• [Requirement]
Lines to return, exactly: from the line with "Portal da Transparência (280, 2270)" to the line with "Florida expands swimming" in the entries below, both included.

Dataset entries

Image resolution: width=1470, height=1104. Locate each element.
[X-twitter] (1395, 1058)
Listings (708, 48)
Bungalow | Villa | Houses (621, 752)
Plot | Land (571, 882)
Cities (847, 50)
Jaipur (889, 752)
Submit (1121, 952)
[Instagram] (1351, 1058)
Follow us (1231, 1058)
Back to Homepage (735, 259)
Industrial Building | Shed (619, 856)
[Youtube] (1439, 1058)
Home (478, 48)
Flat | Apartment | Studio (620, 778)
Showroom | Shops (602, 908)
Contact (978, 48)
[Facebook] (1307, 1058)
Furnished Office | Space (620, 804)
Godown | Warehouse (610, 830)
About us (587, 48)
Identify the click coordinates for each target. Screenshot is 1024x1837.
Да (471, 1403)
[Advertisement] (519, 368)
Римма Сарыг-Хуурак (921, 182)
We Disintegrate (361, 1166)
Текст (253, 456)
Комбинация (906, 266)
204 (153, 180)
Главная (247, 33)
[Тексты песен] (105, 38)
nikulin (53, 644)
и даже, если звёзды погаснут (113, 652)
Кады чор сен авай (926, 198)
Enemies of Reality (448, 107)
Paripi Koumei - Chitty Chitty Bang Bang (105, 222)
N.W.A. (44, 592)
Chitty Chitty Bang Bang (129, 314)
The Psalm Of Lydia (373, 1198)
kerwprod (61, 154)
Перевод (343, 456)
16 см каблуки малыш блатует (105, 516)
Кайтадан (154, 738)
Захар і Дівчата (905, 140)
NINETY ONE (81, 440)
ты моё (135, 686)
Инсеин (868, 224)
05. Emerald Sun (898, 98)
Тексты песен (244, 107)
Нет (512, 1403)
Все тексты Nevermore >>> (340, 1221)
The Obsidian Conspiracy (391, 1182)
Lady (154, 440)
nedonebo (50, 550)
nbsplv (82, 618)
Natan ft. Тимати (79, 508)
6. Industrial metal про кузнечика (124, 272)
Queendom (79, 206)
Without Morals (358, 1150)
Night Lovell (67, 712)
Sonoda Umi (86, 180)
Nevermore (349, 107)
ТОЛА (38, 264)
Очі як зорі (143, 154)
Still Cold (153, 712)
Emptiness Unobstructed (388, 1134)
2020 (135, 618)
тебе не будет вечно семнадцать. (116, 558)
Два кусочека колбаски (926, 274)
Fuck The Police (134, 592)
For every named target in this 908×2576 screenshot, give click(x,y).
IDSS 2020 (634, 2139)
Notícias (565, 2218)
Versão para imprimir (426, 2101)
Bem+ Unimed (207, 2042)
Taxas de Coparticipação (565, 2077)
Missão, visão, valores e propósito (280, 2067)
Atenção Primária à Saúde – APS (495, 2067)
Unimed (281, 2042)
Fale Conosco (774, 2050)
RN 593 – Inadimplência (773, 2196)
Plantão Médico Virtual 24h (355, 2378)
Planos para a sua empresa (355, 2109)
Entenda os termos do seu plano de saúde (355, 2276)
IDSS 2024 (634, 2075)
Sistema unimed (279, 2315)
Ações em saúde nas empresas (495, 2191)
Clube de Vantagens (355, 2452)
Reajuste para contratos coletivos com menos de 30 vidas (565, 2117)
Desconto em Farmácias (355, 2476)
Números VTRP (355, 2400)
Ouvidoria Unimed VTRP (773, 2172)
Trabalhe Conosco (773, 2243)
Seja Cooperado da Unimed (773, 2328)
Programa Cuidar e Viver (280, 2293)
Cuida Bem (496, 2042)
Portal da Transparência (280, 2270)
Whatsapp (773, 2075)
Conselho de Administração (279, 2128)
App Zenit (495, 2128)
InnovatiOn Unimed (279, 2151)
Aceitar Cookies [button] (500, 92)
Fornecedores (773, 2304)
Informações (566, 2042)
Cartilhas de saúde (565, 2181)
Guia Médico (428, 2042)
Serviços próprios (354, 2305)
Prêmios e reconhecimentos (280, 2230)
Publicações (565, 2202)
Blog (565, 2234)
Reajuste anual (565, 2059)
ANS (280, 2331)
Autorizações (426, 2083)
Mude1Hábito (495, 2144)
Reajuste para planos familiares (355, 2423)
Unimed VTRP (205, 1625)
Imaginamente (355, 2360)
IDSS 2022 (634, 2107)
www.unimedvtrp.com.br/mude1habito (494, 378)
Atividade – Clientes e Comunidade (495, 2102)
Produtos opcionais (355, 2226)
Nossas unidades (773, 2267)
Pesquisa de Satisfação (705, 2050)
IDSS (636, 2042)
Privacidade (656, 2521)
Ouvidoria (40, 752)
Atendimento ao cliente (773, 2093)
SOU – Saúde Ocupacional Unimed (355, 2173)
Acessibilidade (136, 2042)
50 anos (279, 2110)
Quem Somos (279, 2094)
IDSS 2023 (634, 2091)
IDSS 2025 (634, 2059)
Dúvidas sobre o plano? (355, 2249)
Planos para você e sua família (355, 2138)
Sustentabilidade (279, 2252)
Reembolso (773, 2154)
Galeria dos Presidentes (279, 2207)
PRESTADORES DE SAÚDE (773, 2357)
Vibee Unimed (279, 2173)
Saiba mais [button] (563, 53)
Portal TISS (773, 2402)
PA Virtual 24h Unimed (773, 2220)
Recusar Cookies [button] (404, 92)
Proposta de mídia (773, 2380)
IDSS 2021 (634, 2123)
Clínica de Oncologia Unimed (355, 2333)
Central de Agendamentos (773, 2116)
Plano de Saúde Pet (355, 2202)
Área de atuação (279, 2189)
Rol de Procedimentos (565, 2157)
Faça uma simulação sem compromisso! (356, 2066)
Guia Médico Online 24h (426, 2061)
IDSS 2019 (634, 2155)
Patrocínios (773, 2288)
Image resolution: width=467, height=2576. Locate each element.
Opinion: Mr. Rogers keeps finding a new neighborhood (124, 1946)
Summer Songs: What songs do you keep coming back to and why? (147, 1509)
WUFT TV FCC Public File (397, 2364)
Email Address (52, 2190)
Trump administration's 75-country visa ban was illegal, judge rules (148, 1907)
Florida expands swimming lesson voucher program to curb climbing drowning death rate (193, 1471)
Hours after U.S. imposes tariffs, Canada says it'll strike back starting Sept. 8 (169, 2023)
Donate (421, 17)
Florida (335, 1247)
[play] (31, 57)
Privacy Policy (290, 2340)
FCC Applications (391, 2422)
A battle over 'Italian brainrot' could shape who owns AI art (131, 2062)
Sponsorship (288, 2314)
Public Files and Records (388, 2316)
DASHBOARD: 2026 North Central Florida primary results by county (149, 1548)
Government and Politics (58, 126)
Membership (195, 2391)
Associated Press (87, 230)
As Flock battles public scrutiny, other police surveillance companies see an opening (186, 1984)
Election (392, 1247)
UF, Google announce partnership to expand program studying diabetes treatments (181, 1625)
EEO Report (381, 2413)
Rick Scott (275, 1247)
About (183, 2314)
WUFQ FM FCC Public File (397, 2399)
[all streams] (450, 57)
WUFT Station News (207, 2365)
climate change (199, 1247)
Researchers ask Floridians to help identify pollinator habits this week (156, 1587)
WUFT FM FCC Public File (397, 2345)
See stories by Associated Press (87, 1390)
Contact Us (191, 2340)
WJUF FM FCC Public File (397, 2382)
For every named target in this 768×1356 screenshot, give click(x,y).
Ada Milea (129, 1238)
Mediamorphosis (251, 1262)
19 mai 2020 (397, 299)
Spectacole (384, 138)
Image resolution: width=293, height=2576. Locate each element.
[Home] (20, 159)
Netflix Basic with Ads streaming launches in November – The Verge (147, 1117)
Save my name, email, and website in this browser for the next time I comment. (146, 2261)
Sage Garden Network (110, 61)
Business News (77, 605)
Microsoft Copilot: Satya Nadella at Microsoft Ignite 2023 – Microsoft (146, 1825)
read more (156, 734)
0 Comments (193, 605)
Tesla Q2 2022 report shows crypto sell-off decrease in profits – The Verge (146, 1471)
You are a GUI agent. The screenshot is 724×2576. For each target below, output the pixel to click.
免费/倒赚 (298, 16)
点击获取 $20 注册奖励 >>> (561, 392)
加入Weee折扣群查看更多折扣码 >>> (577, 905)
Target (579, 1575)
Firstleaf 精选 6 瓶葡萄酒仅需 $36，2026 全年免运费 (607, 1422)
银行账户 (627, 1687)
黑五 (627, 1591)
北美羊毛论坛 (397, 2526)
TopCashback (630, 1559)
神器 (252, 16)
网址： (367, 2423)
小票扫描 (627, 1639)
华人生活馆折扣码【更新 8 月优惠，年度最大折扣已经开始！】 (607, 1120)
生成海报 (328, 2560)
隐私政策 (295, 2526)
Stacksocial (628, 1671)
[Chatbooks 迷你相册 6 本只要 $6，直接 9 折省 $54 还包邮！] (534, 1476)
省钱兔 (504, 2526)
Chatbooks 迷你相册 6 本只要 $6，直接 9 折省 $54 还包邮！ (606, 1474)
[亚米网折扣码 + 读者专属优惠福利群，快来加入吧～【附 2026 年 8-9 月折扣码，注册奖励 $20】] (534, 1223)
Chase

• [Answer for the task]
Portal da Transparência (280, 2270)
Whatsapp (773, 2075)
Conselho de Administração (279, 2128)
App Zenit (495, 2128)
InnovatiOn Unimed (279, 2151)
Aceitar Cookies [button] (500, 92)
Fornecedores (773, 2304)
Informações (566, 2042)
Cartilhas de saúde (565, 2181)
Guia Médico (428, 2042)
Serviços próprios (354, 2305)
Prêmios e reconhecimentos (280, 2230)
Publicações (565, 2202)
Blog (565, 2234)
Reajuste anual (565, 2059)
ANS (280, 2331)
Autorizações (426, 2083)
Mude1Hábito (495, 2144)
Reajuste para planos familiares (355, 2423)
Unimed VTRP (205, 1625)
Imaginamente (355, 2360)
IDSS 2022 (634, 2107)
www.unimedvtrp.com.br/mude1habito (494, 378)
Atividade – Clientes e Comunidade (495, 2102)
Produtos opcionais (355, 2226)
Nossas unidades (773, 2267)
Pesquisa de Satisfação (705, 2050)
IDSS (636, 2042)
Privacidade (656, 2521)
Ouvidoria (40, 752)
Atendimento ao cliente (773, 2093)
SOU – Saúde Ocupacional Unimed (355, 2173)
Acessibilidade (136, 2042)
50 anos (279, 2110)
Quem Somos (279, 2094)
IDSS 2023 (634, 2091)
IDSS 2025 (634, 2059)
Dúvidas sobre o plano? (355, 2249)
Planos para você e sua família (355, 2138)
Sustentabilidade (279, 2252)
Reembolso (773, 2154)
Galeria dos Presidentes (279, 2207)
PRESTADORES DE SAÚDE (773, 2357)
Vibee Unimed (279, 2173)
Saiba mais [button] (563, 53)
Portal TISS (773, 2402)
PA Virtual 24h Unimed (773, 2220)
Recusar Cookies [button] (404, 92)
Proposta de mídia (773, 2380)
IDSS 2021 (634, 2123)
Clínica de Oncologia Unimed (355, 2333)
Central de Agendamentos (773, 2116)
Plano de Saúde Pet (355, 2202)
Área de atuação (279, 2189)
Rol de Procedimentos (565, 2157)
Faça uma simulação sem compromisso! (356, 2066)
Guia Médico Online 24h (426, 2061)
IDSS 2019 (634, 2155)
Patrocínios (773, 2288)
Image resolution: width=467, height=2576. Locate each element.
Opinion: Mr. Rogers keeps finding a new neighborhood (124, 1946)
Summer Songs: What songs do you keep coming back to and why? (147, 1509)
WUFT TV FCC Public File (397, 2364)
Email Address (52, 2190)
Trump administration's 75-country visa ban was illegal, judge rules (148, 1907)
Florida expands swimming lesson voucher program to curb climbing drowning death rate (193, 1471)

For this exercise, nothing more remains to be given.